Specifically, the University of Colorado Cancer Centers scientists say male breast cancer is treated more often with mastectomy and less often with radiation than female breast cancer is.
Dr. Rachel Rabinovitch, the lead author of the study, says they wanted to conduct this research because so little is known about male breast cancer. Male breast cancer cases make up only about 0.6 percent of all cases so almost all that we know about its treatment is based upon female cases.
In order to learn about the differences in treatment strategies, the researchers used data from 4,276 male breast cancer patients and 718,587 female breast cancer patients. They took data from the U.S. Surveillance, Epidemiology and End Results (SEER) Program database. This database includes cancer statistics – such as tumor type, treatments, outcomes and patient demographics – which have been collected since 1973. It includes data for about 28 percent of the American population.
The data regarding treatment of male breast cancer is important, Rabinovitch says. Because the disease is so rare, it is very difficult to conduct clinical trials evaluating its treatment. Databases like SEER help researchers learn more about how the disease is being treated.

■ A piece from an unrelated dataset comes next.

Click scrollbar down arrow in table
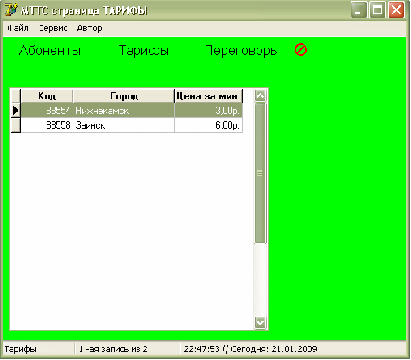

What this study showed, she says, is that both men and women with early-stage cancer have about the same outcome when they are treated with mastectomy or lumpectomy coupled with radiation therapy.
More importantly, says Rabinovitch, they learned that breast cancer is being treated differently in cases of male breast cancer.
In women, she says, surgery which conserves the breast tissue is performed more often than it is in men. Only about 38 percent of the women studied had a mastectomy for early-stage breast cancer, while 87 percent of men had this treatment. In fact, breast-conserving surgery is not traditionally even recommended for men with breast cancer. But, she says, perhaps it should be. Men often go shirtless at the beach or gym and appearance is very important to a man’s self-image. It is important for doctors to factor this fact into their treatment recommendations, she says.
She also notes that, although mastectomy may be used too often in male breast cancer treatment, radiation may, in fact, be under-used. In the study, 34 percent of men with locally advanced cancer – in which the disease either has a large tumor or has spread to the surrounding chest wall, skin or lymph nodes – were being treated with radiation. However, 45 percent of women with similar disease states where being treated using radiation.
These findings are quite important, Rabinovitch says. It demonstrates that doctors need to start making different recommendations for their male patients instead of assuming that the cosmetic aspects of treatment really don’t matter to them.
The study regarding the differences in male breast cancer treatment was published in the October 2013 issue of the International Journal of Radiation Oncology, Biology and Physics.